Often overlooked, the Corniche sits on the Huangpu River west of the tourist throngs on the Bund. Go on any morning and you’re likely to see more dogs and kite runners than tourists. Of course Shanghai has its green spaces, but this one is different. Built in the dizzying preparations for the 2010 World Expo, the park takes a page out of New York’s Highline development. Rather than raze and destroy, the Corniche Development Group repurposed the existing landscape. It incorporates the overgrown tracks from the defunct Shanghai/Hangzhou Railroad into an urban forest. Windmills generate energy for the park, a plus for boarders at the Corniche’s skate ramps, basketball junkies or some seriously professional climbers on the rock walls.

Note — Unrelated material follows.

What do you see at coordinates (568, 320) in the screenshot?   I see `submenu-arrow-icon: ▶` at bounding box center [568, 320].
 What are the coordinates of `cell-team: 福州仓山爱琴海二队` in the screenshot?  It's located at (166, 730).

Now this is a huge step in the greening of Shanghai’s urban landscape. By greening, I’m not just talking about planting a few trees. I suppose one has to live in China to understand, but parks here are much different than those elsewhere. Parks are mostly concrete squares. Any grass areas are off limits as stepping on grass “can hurt its feelings”. Not at the Corniche. All areas are open for play and relaxation. In a dog-phobic city like Shanghai, the park is even open for four-legged friends to roam free without being chased off by security guards. Dare I say it? The park even seems to have been developed with actual people in mind.
This shift in mentality is probably the most interesting part of the new park. The developers and government officials haven’t touted the Corniche as a new place for hordes of tour buses to come to, or major retailers to set up shop. Dubbed officially the “Shanghai Xuhui Public Open Space”, it continues to attract groups more interested in yoga or parkour than Fendi or Gucci. For a city so devoutly capitalistic, a reprieve for the non-believer is a true sanctuary.